◆ DIRECTIONS ◆
Reproduce the complete set of records, exactly as they appear.

◆ EXTRACTED RECORDS ◆
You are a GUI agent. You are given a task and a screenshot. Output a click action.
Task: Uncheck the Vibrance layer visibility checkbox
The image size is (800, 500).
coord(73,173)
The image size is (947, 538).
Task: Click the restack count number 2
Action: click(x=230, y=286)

◆ RESULT FOR THIS TASK ◆
You are a GUI agent. You are given a task and a screenshot. Output a click action.
Task: Uncheck the Vibrance layer visibility checkbox
The image size is (800, 500).
coord(73,173)
The image size is (947, 538).
Task: Click the restack count number 2
Action: click(x=230, y=286)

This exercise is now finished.